I remember when this report came out – it supported what I had already believed to be true, based on personal experience and purely anecdotal evidence. It’s always deeply gratifying when a methodologically sound, quantitative study backs you up like that.
“Seventy-five percent of the charitable organizations studied are using some form of social media including blogs, podcasts, message boards, social networking, video blogging and wikis. More than a third of the organizations are blogging.”
She mentions in the interview that charities tend to be nimble in their operations, which might increase their capacity for responding to new developments in technology like the Web 2.0 tools listed above, compared with their for-profit counterparts.
“It’s very slow to turn a big boat around.”
And while that’s certainly true, I suspect that it is more a cultural difference that sets charities apart from large businesses than just size. Because the charities she polled were, by and large, pretty large (taken as they were from the Forbes 200 largest charities list).
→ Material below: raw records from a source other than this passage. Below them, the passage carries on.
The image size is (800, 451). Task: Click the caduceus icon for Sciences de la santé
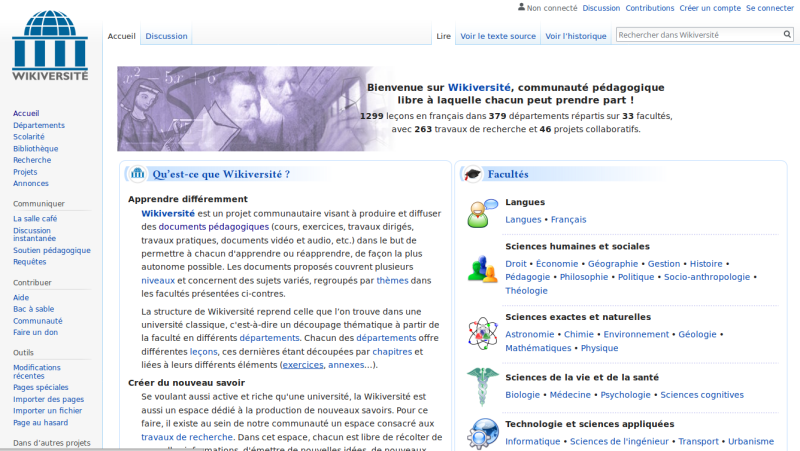[x=483, y=386]
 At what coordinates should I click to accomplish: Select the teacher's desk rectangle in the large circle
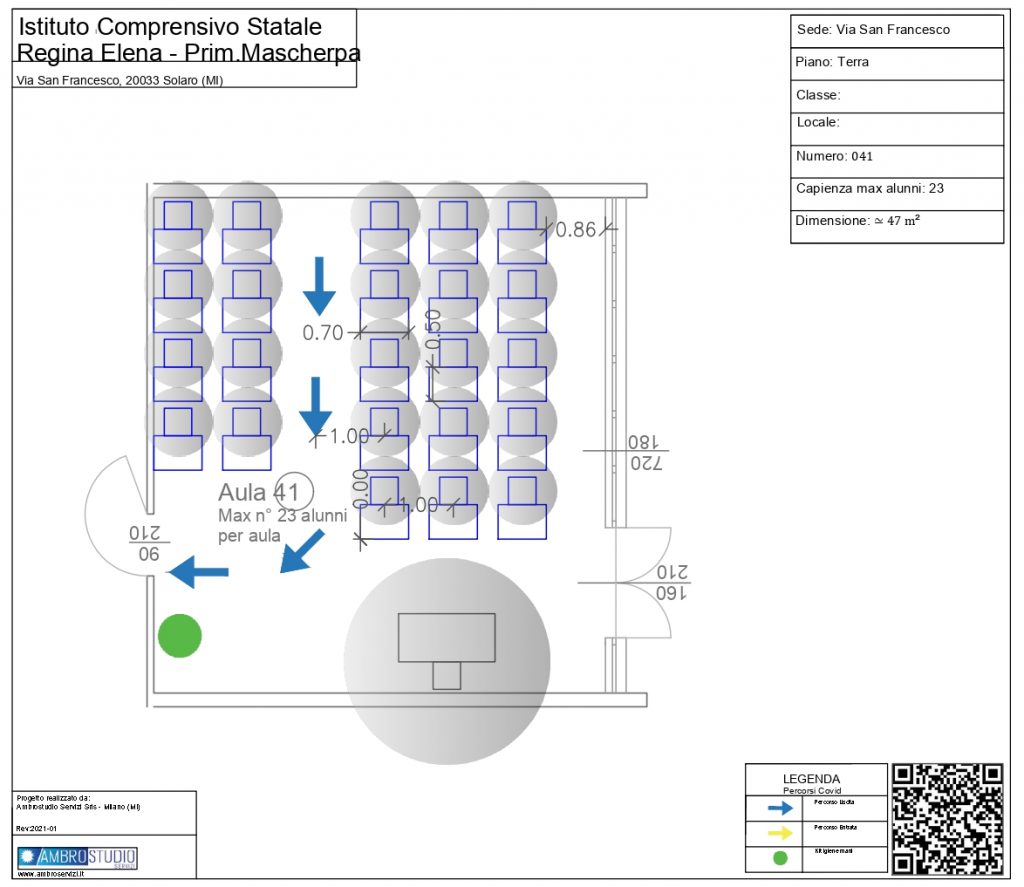coord(446,638)
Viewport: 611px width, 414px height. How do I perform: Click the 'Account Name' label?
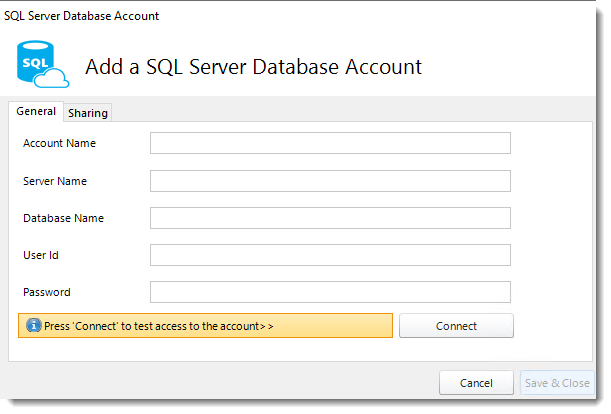[x=59, y=143]
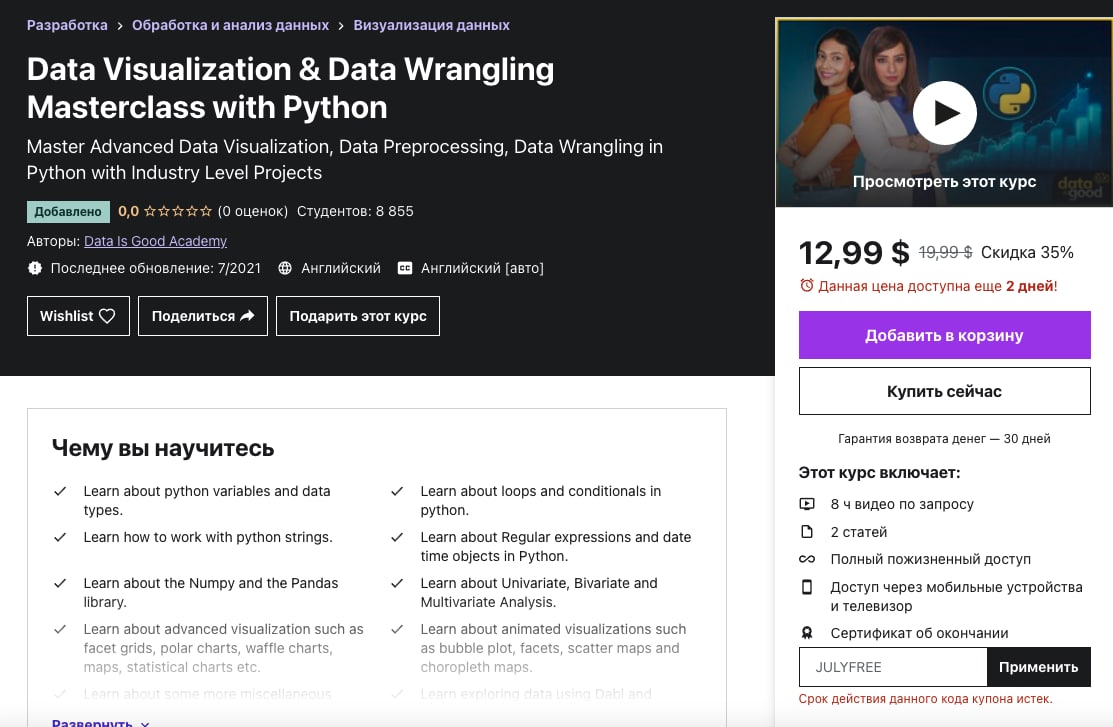Click the last update alert icon
This screenshot has width=1113, height=727.
[35, 268]
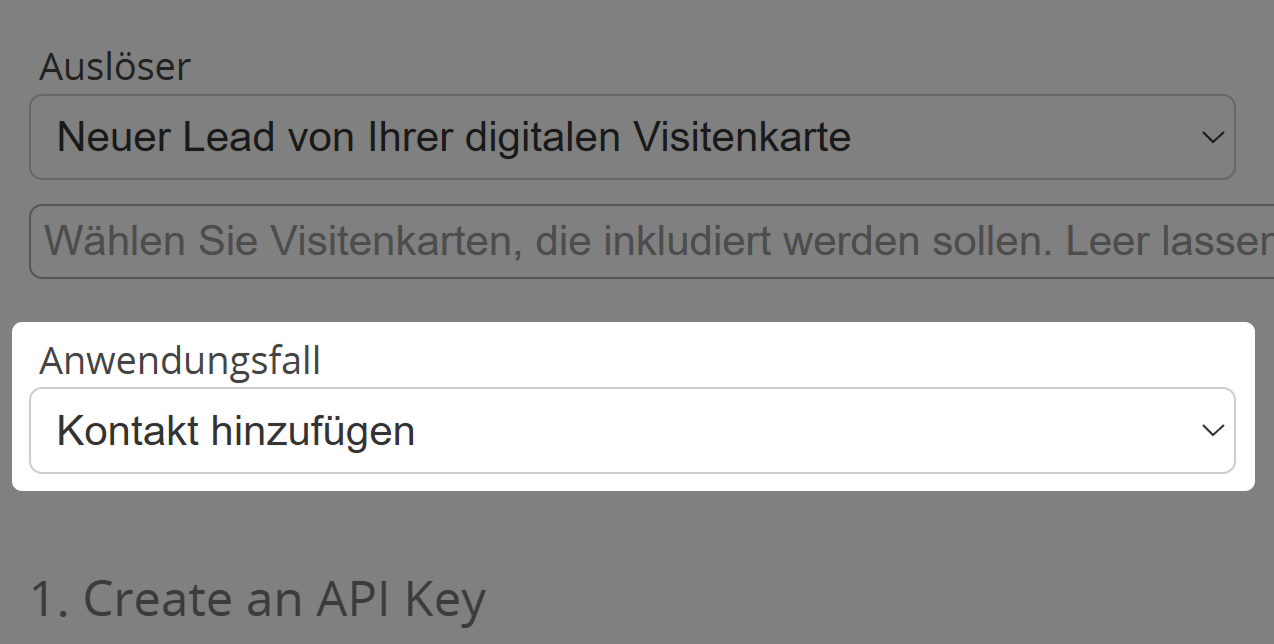This screenshot has width=1274, height=644.
Task: Select the trigger 'Neuer Lead von Ihrer digitalen Visitenkarte'
Action: [x=453, y=137]
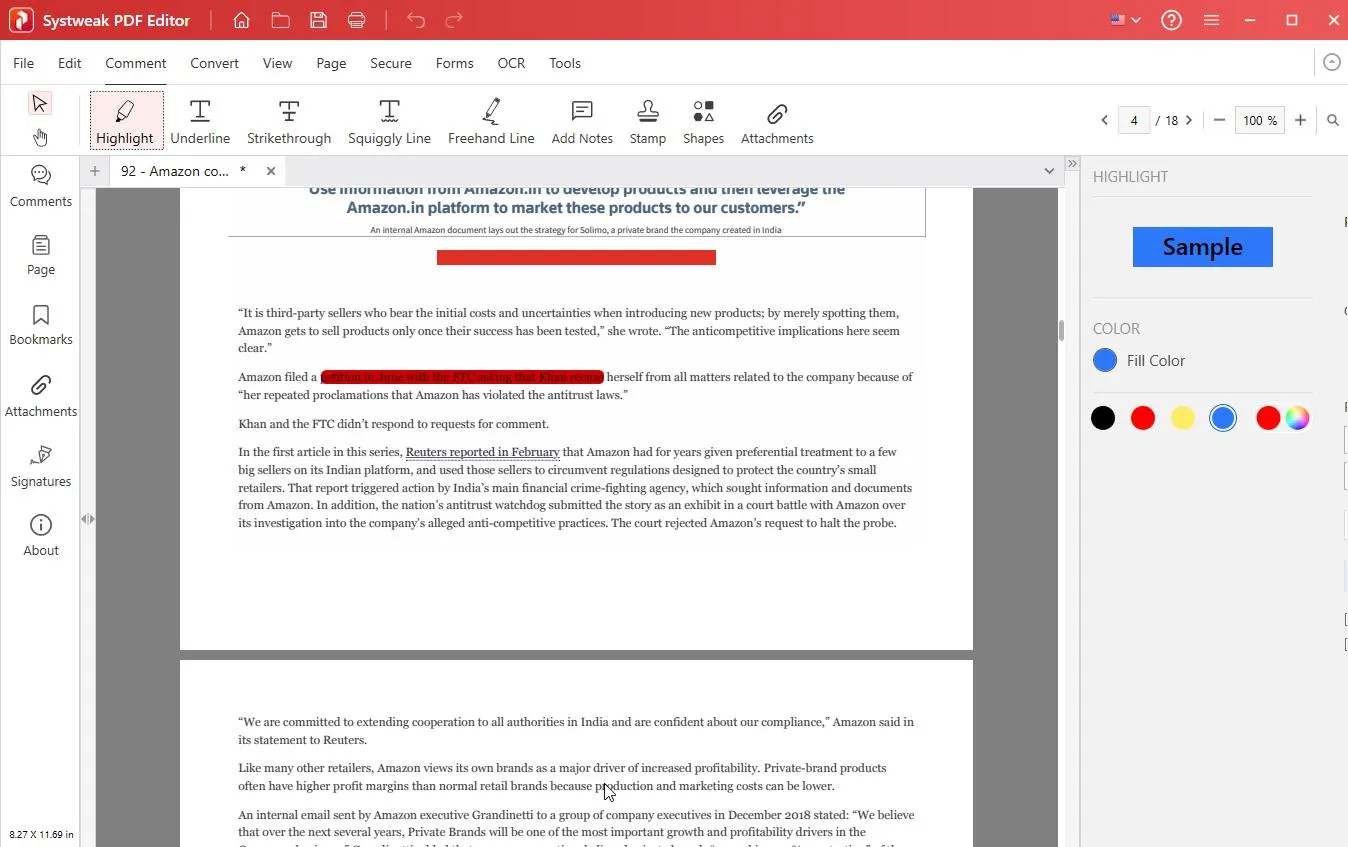Open the language selection dropdown

pyautogui.click(x=1124, y=19)
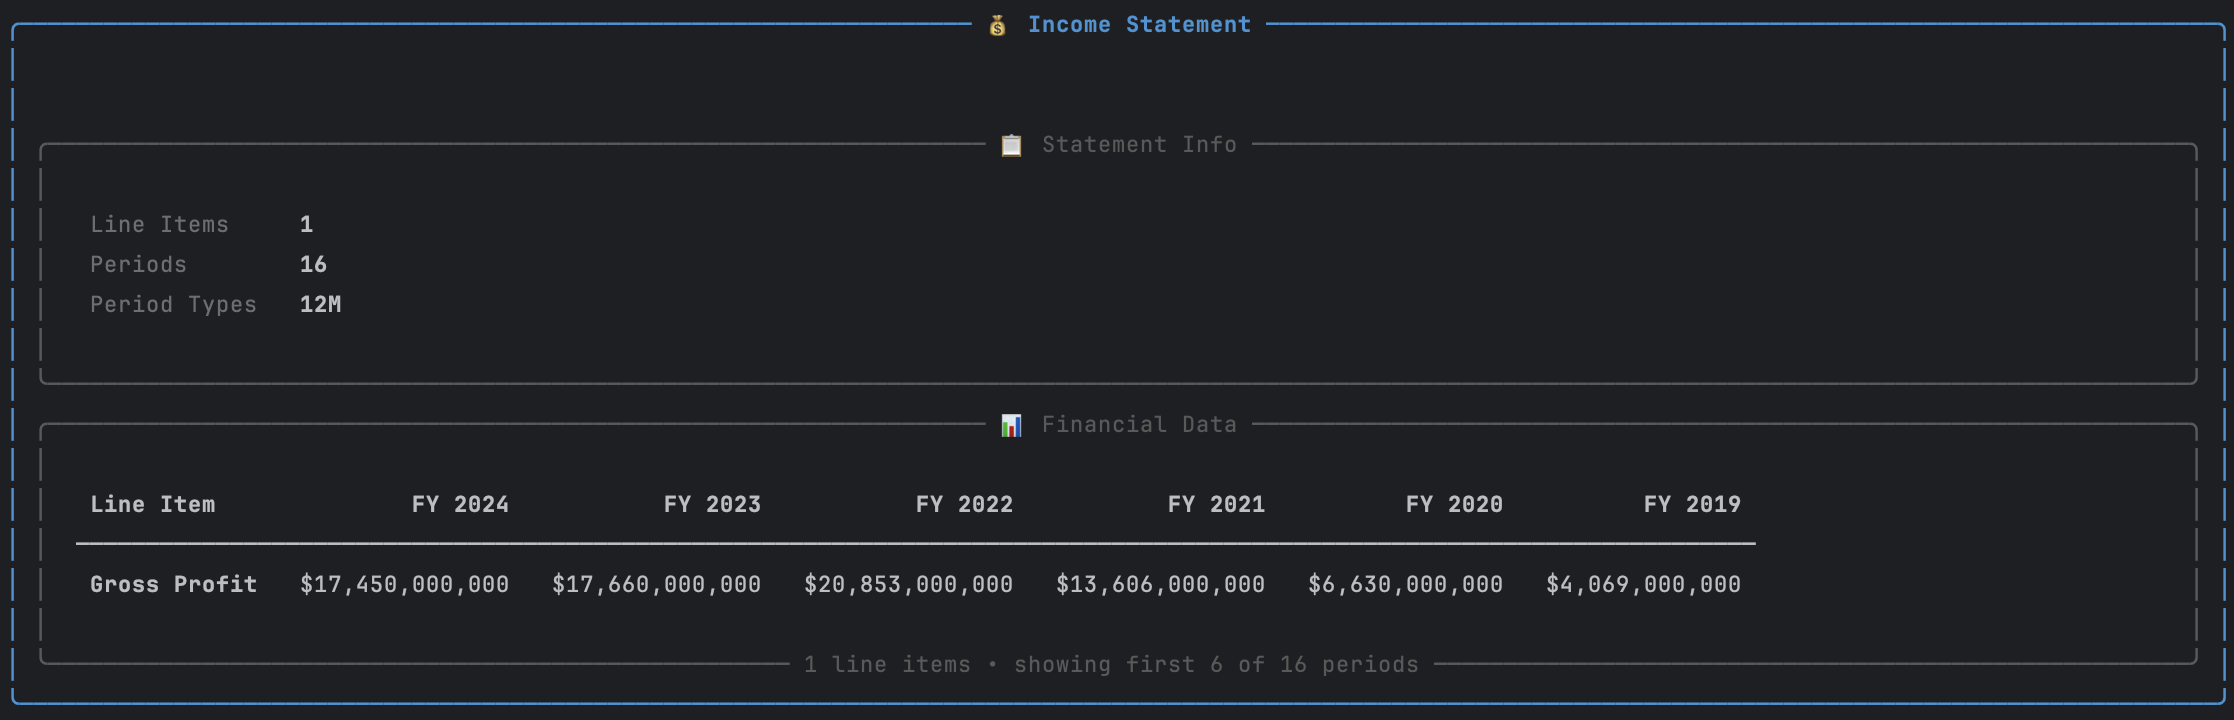2234x720 pixels.
Task: Click the Period Types value 12M
Action: pos(320,305)
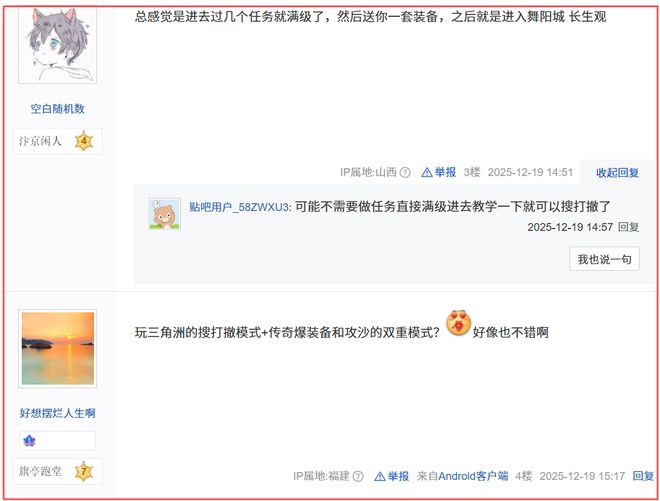Report the 4楼 post using 举报

point(391,476)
Primarily, the disparity lies in the staff time charities have available to allocate to social media projects. Most of these social media tools are either free or very cheap — the only real cost incurred is in time spent. So where does this leave the smaller nonprofit, with a lean and mean staff with little or no time to spare?
Well, as in all things, they get creative. They look for volunteers and unpaid student interns to get the ball rolling. In some cases, they don’t feel they can make the case for paying staff to work on social media projects until the return can be proven.
So it’s a bit of a bind for smaller nonprofits, but there are pockets of amazing creativity erupting in small and medium sized organizations. I mostly work with arts and culture nonprofits, which have different “audience development” (read: community-building) strategies than cause-driven charities. So the social media strategies for cultural organizations are going to differ somewhat from the cause-driven organizations.
But the common thread in all nonprofits is passion, and passion is an attribute that is also widely shared by social media enthusiasts. Passionate people find a way to make it happen. They blog on their own time. They buy decent recording equipment on their own dime and stay up for hours at night editing a five-minute podcast. They share resources, collaborate, and make connections in unlikely places.
It’s not surprising that there’s a lot of overlap between the nonprofit world and the social media world. We’re already members of the same tribe.